The list price for the drugs started at $1,000 per pill. Still, for the VA, treatment made financial sense. Unlike other payers, the healthcare system would likely provide care for veterans on its rolls throughout their lives and would incur the cost of liver complications, hepatocellular carcinoma and liver transplant for a significant percentage of veterans if they were not cured. The cost for the shorter course of drugs was not significantly different than the cost of the nearly one-year course required before DAAs, but nearly everyone could tolerate the new treatment, and virtually all patients achieved sustained virologic response.
Budget limitations initially led VA to prioritize care for the sickest patients, those who had documented fibrosis, cirrhosis or other complications from HCV. In March 2016, however, the department announced that it was “able to fund care for all veterans with hepatitis C for Fiscal Year 2016 regardless of the stage of the patient’s liver disease. The move follows increased funding from Congress along with reduced drug prices.”
All the manufacturers of HCV therapies—Gilead, Merck, AbbVie, Janssen, Bristol-Meyers Squibb—worked with the VA to develop pricing that enabled treatment of all veterans. By 2016, the VA was paying about 40% of list price and had rolled out a full screening and treatment program that provided best practices to healthcare systems across the country.

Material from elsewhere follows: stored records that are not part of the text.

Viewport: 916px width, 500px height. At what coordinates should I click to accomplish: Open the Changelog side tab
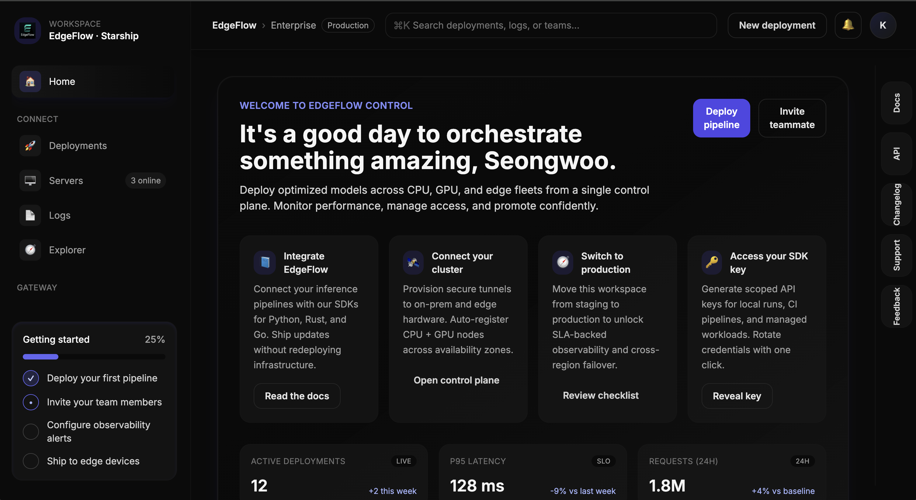[x=896, y=204]
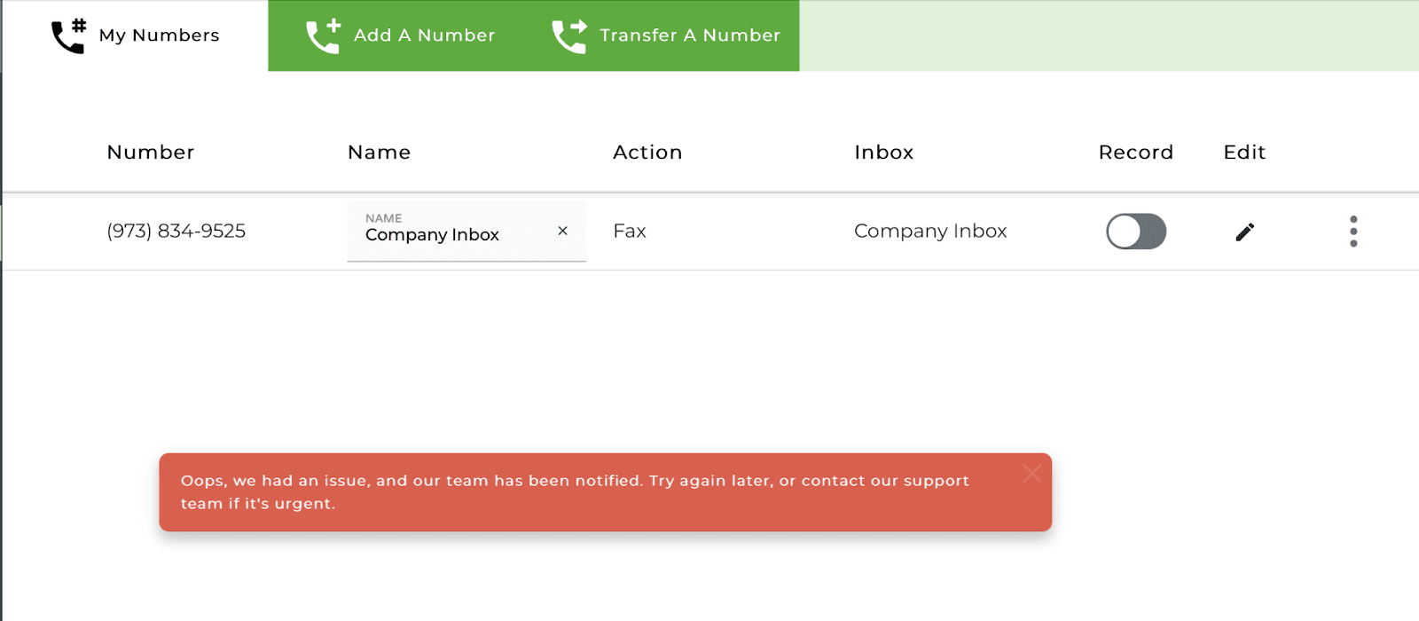Click the Inbox column header
1419x621 pixels.
coord(884,152)
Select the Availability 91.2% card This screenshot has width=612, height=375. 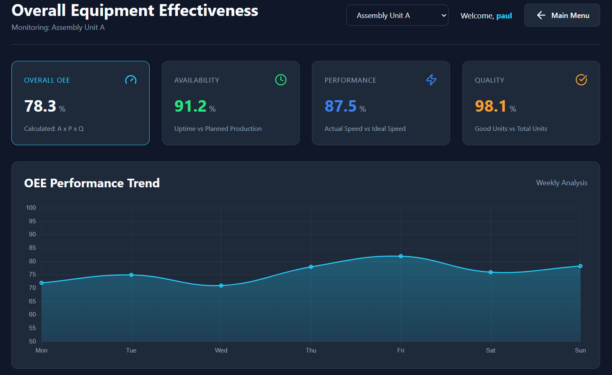(x=231, y=103)
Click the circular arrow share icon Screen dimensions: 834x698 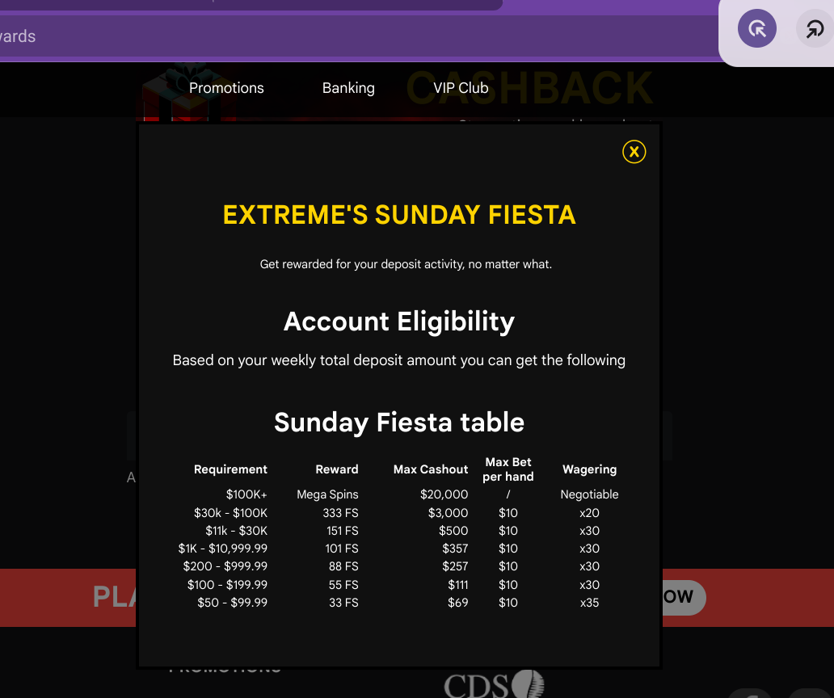pos(815,29)

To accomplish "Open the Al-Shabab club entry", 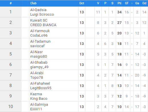I will [x=39, y=62].
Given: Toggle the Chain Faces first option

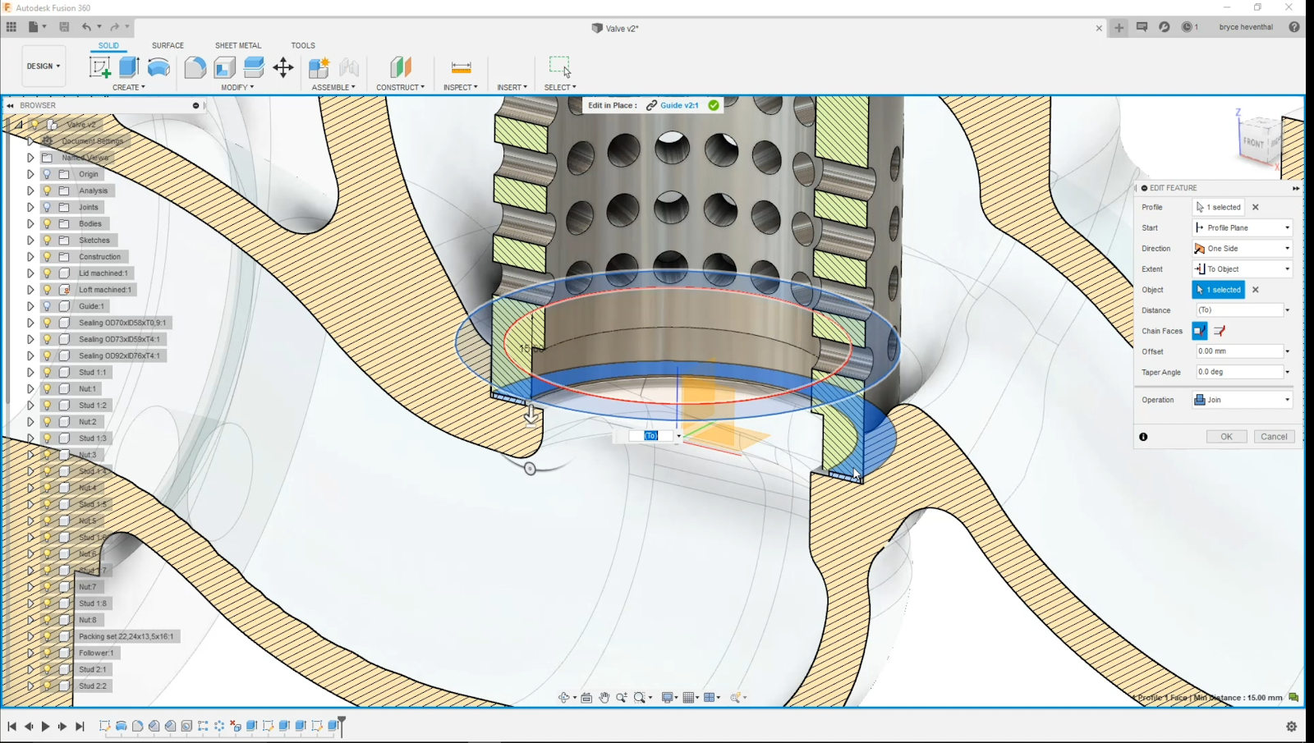Looking at the screenshot, I should tap(1200, 331).
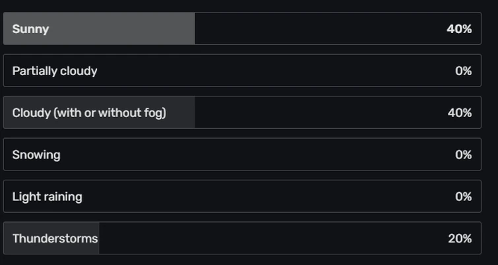Select the Cloudy (with or without fog) label
Image resolution: width=498 pixels, height=265 pixels.
tap(89, 113)
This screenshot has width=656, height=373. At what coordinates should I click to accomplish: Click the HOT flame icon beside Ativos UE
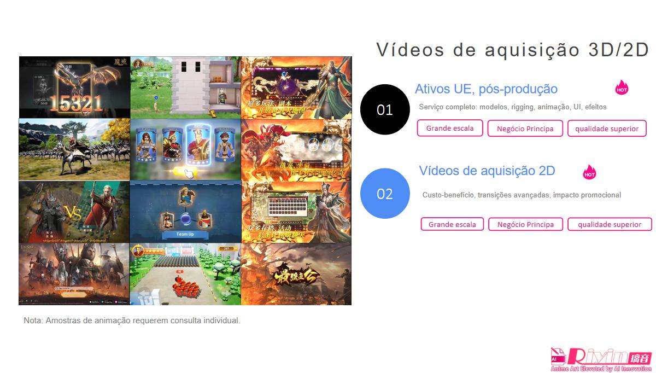coord(622,88)
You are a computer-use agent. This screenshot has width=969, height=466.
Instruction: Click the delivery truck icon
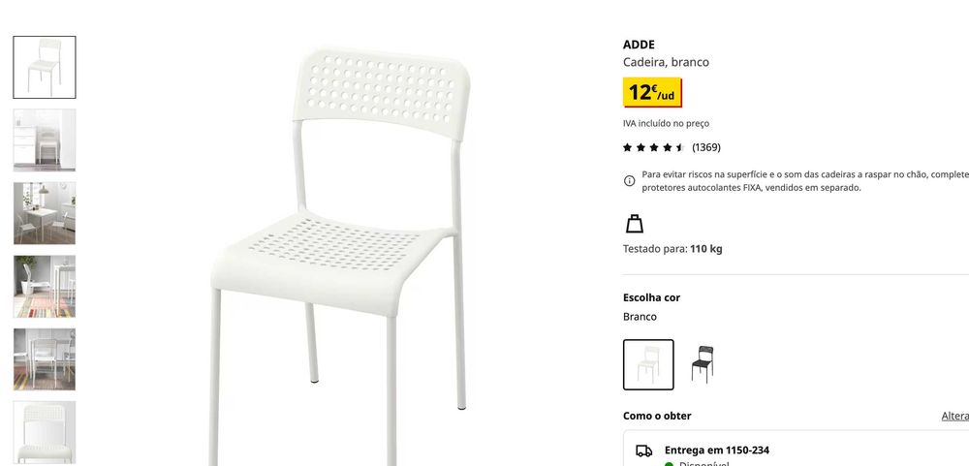point(644,450)
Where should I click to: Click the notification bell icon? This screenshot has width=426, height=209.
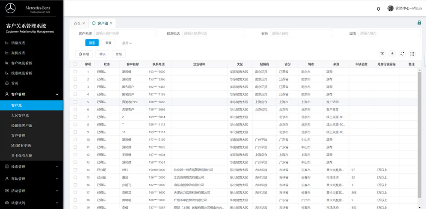pyautogui.click(x=378, y=9)
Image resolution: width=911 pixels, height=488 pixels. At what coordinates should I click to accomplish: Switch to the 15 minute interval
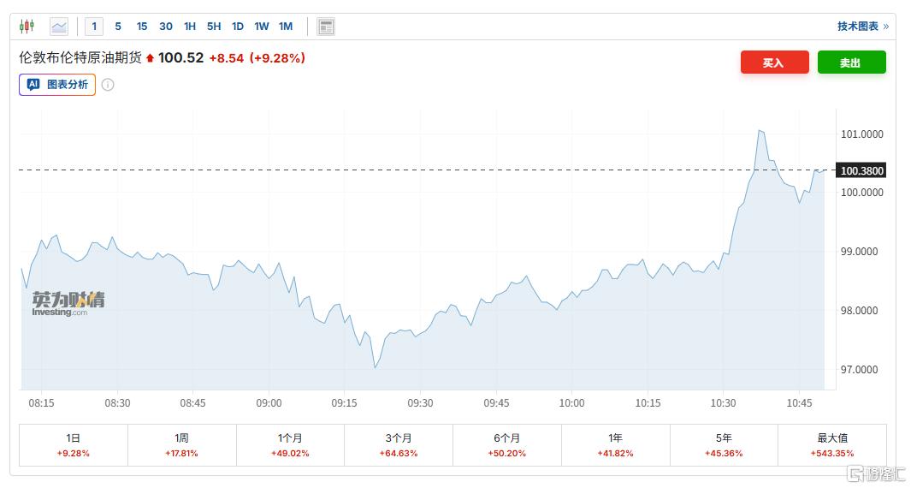click(142, 27)
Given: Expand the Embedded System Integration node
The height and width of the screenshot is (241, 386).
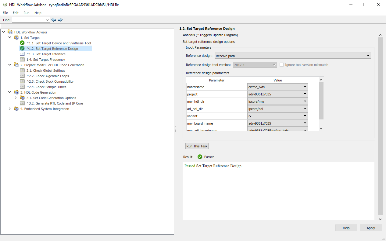Looking at the screenshot, I should point(10,109).
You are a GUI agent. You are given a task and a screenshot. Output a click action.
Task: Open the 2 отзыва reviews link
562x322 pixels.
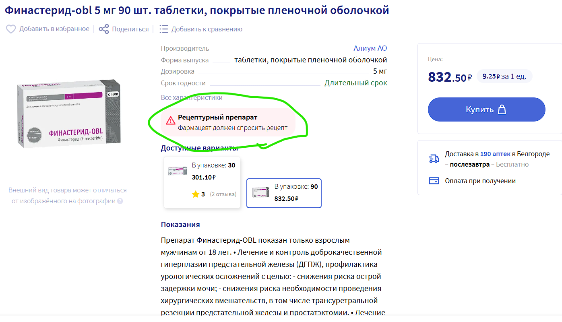point(223,194)
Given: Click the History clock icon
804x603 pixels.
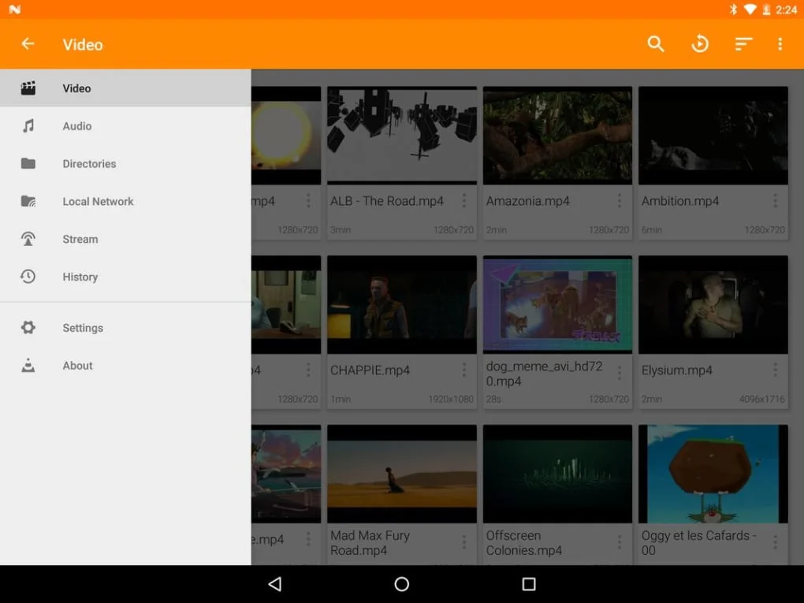Looking at the screenshot, I should [x=28, y=277].
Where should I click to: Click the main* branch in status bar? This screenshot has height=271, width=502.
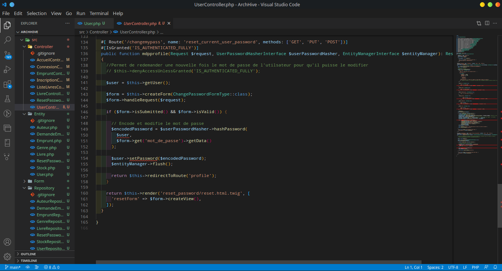point(13,267)
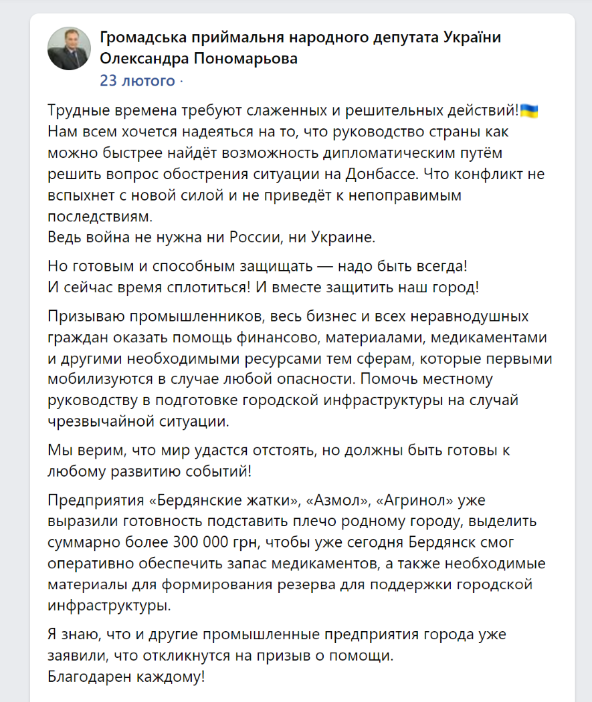
Task: Click the name "Олександра Пономарьова" in the header
Action: [199, 60]
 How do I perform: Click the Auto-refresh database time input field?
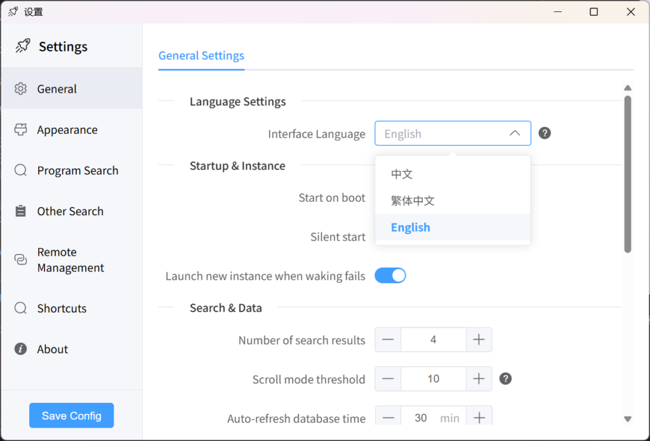420,418
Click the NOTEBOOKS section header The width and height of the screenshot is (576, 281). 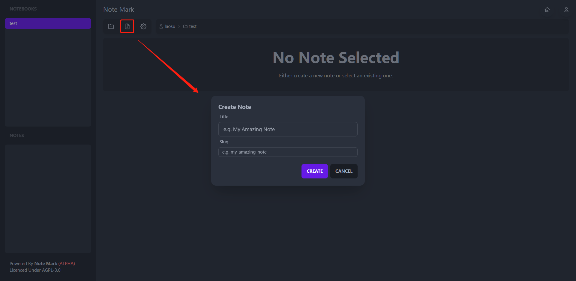(23, 9)
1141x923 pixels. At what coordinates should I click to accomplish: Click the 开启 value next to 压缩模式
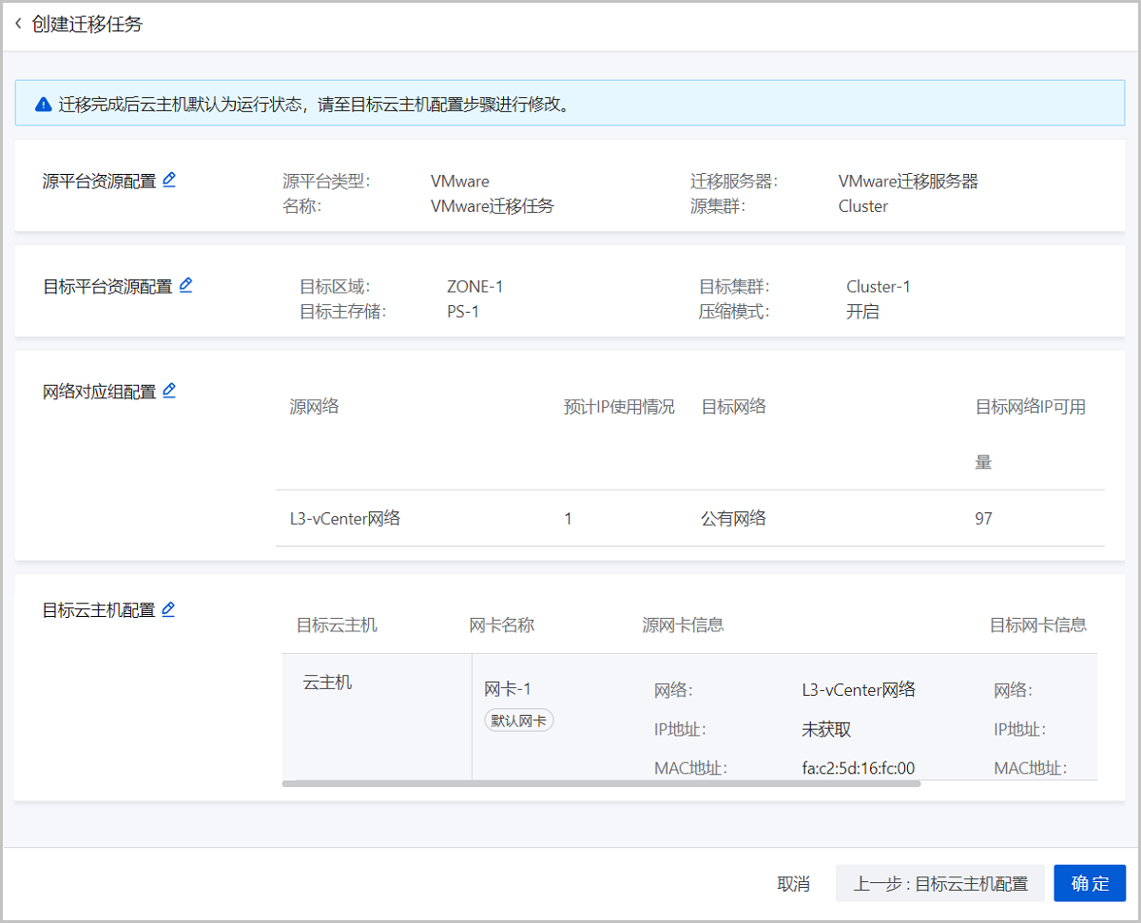(x=862, y=311)
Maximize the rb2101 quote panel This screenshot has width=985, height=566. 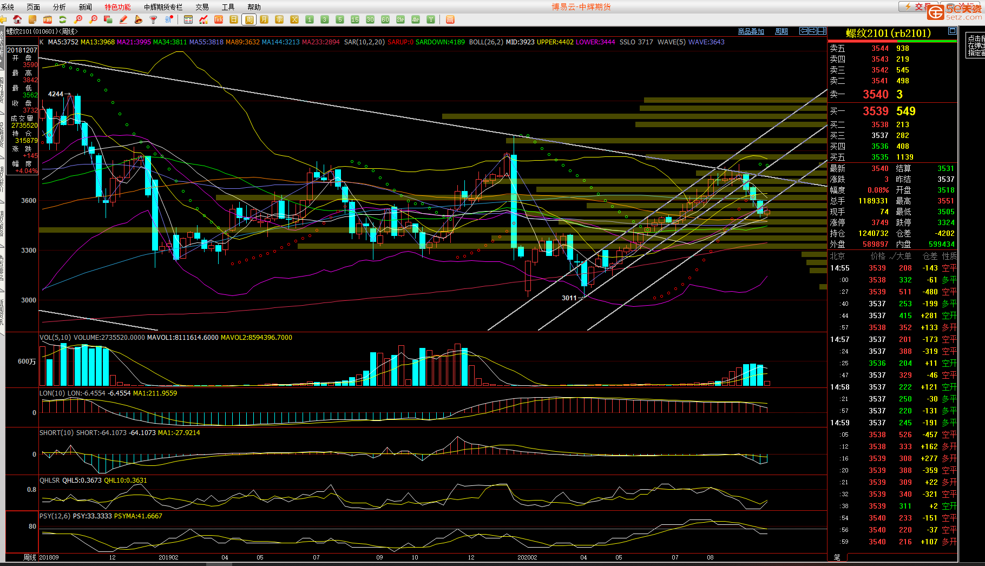pos(952,31)
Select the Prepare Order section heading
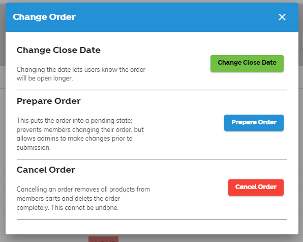 48,101
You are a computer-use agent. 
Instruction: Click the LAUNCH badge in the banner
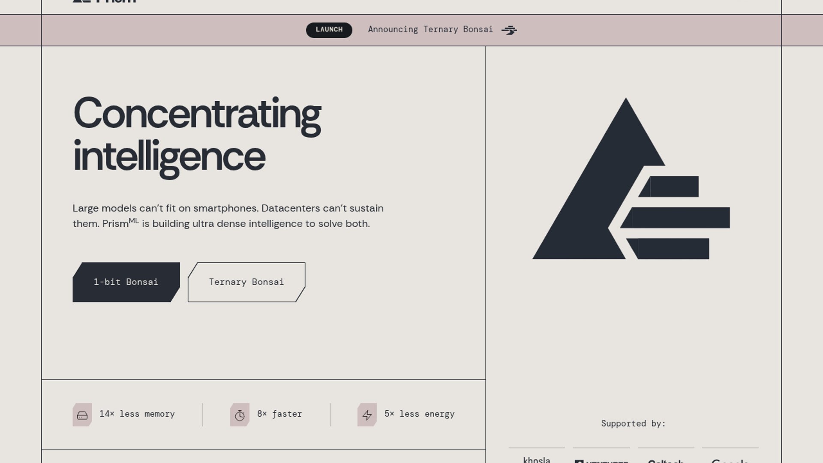tap(329, 30)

The manufacturers’ flexibility dramatically increased treatment rates in the VA, reducing morbidity and cutting death from advanced liver disease in half. Prior to 2014, 12,000 veterans had achieved sustained virological response to HCV therapies. At its peak, the VA was starting nearly 2,000 veterans each week on HCV treatment.
From January 2014 through the end of fiscal year 2018, more than 152,000 veterans had received treatment with DAAs. Cure rates for the last four years topped 94%.
“As the largest single provider of HCV care in the U.S., this is terrific news because it means we are within striking range of eliminating hepatitis C among veterans under the care of the Veterans Health Administration,” said VA Secretary Robert Wilkie in March 2019. At that point, fewer than 25,000 veterans with HCV in VA care remained to be treated, and efforts were in place to help them overcome issues that kept many of them from receiving treatment such as for substance use disorder and homelessness.
“These efforts have been nothing short of life-saving for tens of thousands of veterans,” Wilkie noted, “and that’s precisely why VA has made diagnosing, treating and curing hepatitis C virus infection such a priority.”